Date of Award
Master of Arts
This research sought to determine how and if political polarization is affecting behavior on Facebook. An online survey was constructed to measure levels of polarization, offline political activity, online political activity, and active avoidance behaviors on Facebook. The survey was conducted over 4 weeks. I found that those who encounter a higher amount of political content and discussions on Facebook also reported a higher number of active avoidance behaviors over all. This group was also more likely to report unFriending someone because of something that Friend posted related to political or social issues.
Those with a higher number of reported encounters with political content on Facebook reported a higher level of self-moderation as well, being more likely to delete one of their own posts when that post resulted in disagreeable or offensive comments from others. Those who reported greater frequency of political discussions on Facebook are more likely to delete comments from Friends that they find disagreeable or offensive on their own posts.

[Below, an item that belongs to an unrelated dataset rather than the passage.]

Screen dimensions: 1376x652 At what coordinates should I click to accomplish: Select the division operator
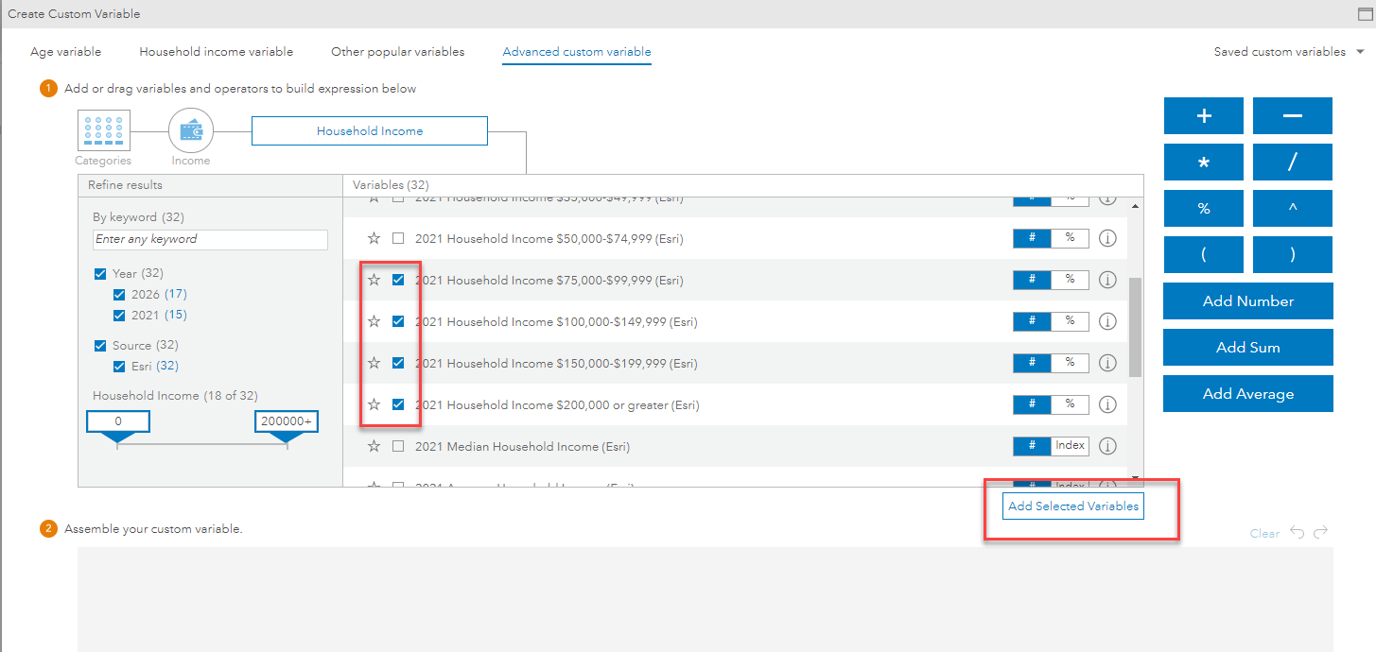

The higher the intensity of ideology the more likely respondents were to discuss politics on Facebook and encounter or engage with political content on Facebook. Those with stronger political views were more likely to engage in political discussions and more likely to encounter political content on Facebook. Those with a higher level of perceived political knowledge were more likely to discuss politics and more likely to encounter political content on Facebook.
Those with a higher intensity of ideology, stronger political views, and higher levels of perceived political knowledge discuss politics more frequently and engage in more political activities offline.